Airline Told Crew What Colour Bra To Wear
The original instruction from airline management stated that undergarments should be plain white or nude, without any lace, designs, or lettering, as The Sun first reported.
Crew members vowed to organize a walkout if the regulation wasn’t changed, telling the publication they were humiliated by the “multiple questions” they received from passengers regarding their visible undergarments.
The new uniforms, designed by renowned English fashion designer Ozwald Boateng, were unveiled in January following 20 years without any changes. Employees began wearing the uniform in September, and female crew members are required to wear a semi-transparent blouse.
Following opposition from the union, British Airways acknowledged to The Independent that they had withdrawn the undergarment guidelines.
Hazardous Chemicals on Garments
This is not the first airline in the UK to receive criticism from staff members over new uniforms. Four American Airlines workers received more than $1 million in compensation last month after a jury discovered that the hazardous chemicals in their uniforms caused health issues like rashes, swelling, and breathing difficulties.
Even though Singapore Airlines is frequently praised for being one of the greatest places in the world to work, they nonetheless demand that their flight attendants keep a trim figure after their maternity leave.

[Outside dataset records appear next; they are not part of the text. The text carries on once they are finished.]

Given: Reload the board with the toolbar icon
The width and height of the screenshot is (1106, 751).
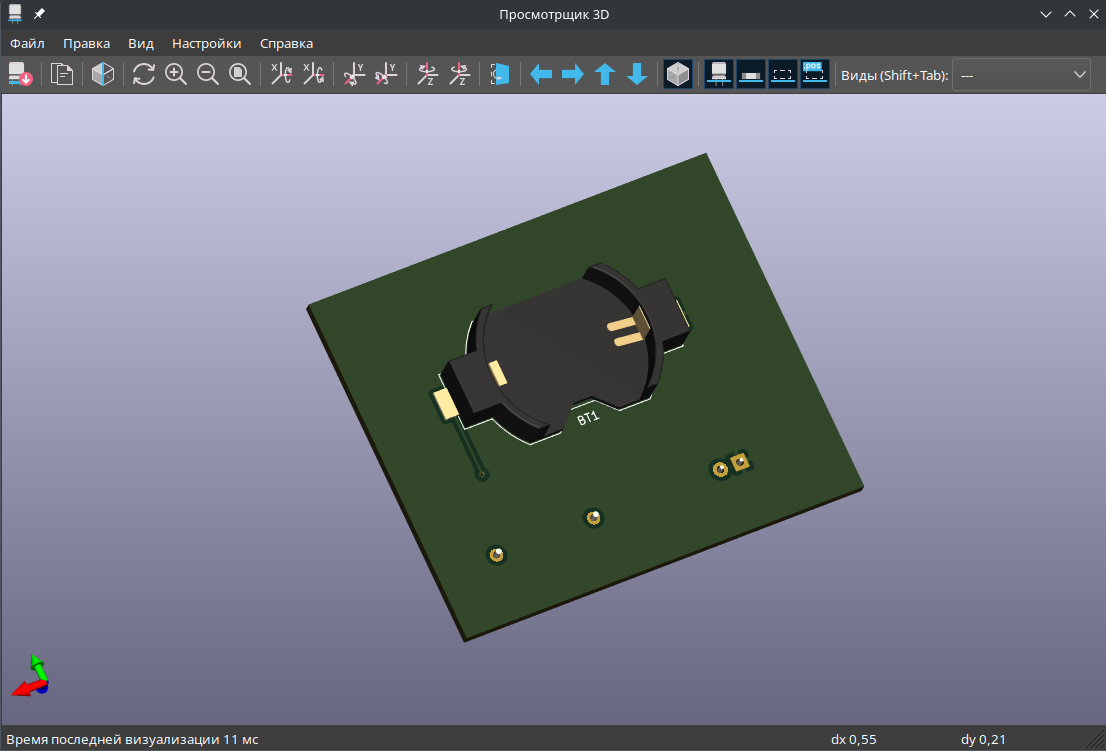Looking at the screenshot, I should click(21, 74).
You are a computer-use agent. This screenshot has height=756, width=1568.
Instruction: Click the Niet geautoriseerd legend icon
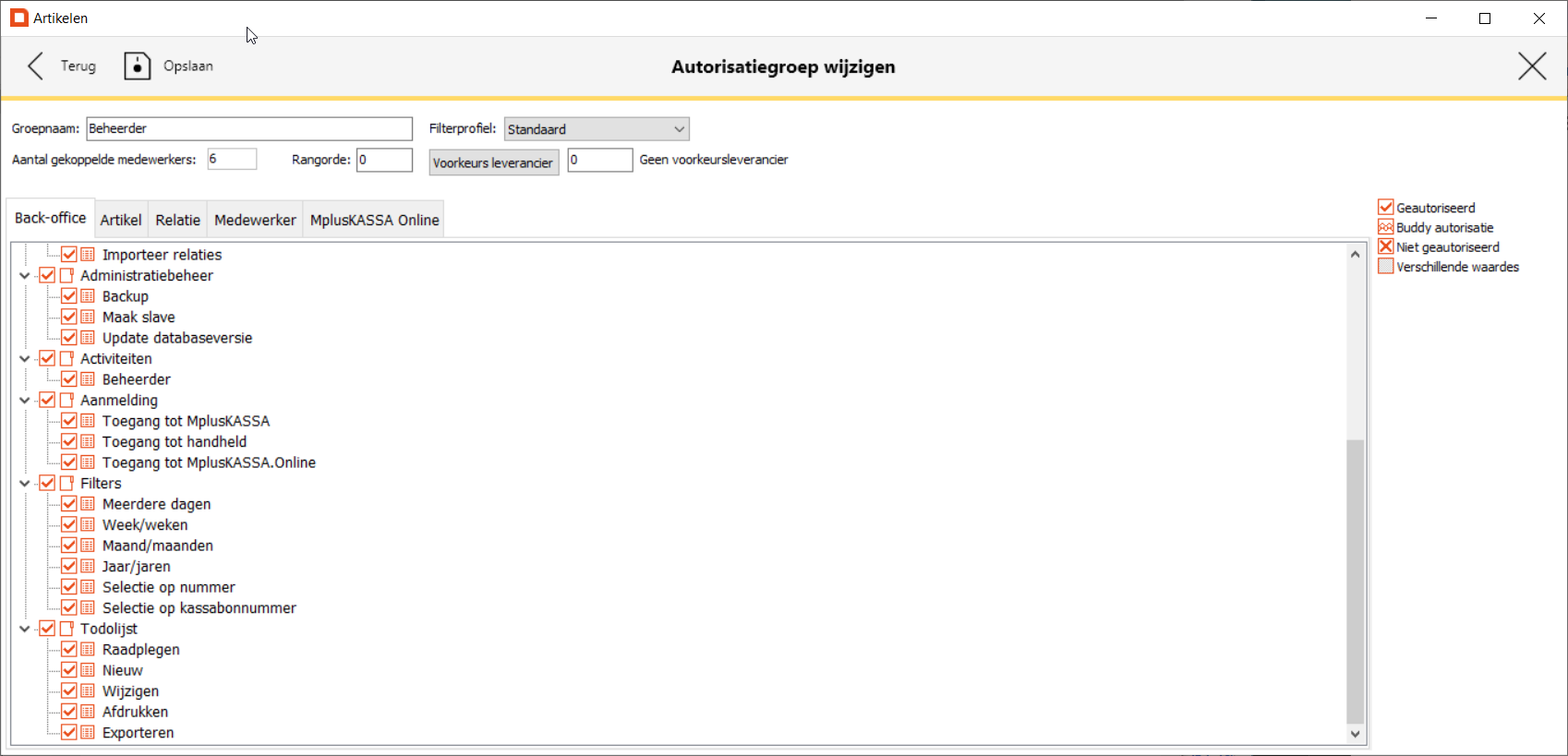[1385, 246]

Back in 2015, Qatar Airways made headlines when it revealed the following lengthy list of prerequisites for its flight attendants during one of its recruitment drives:
The only qualification for hiring female flight attendants is being single. After they begin working, they have to be single for five years. They must obtain permission from the airline if they wish to get married. Being pregnant is a contract violation that can result in dismissal.
More Weird Airlines Rules
For many years, Spring Airlines, a low-cost Chinese airline, exclusively used youthful, attractive air hostesses. That was true until they ran an online survey and discovered that a significant portion of their clientele actually wanted flight attendants with more expertise.
The airline has chosen to aggressively seek out older ladies, positioning itself as more “maternal.” Only married mothers between the ages of 25 and 45 were eligible to apply. To reach a broader travel population, they even go so far as to advertise their “flight aunties” on social media.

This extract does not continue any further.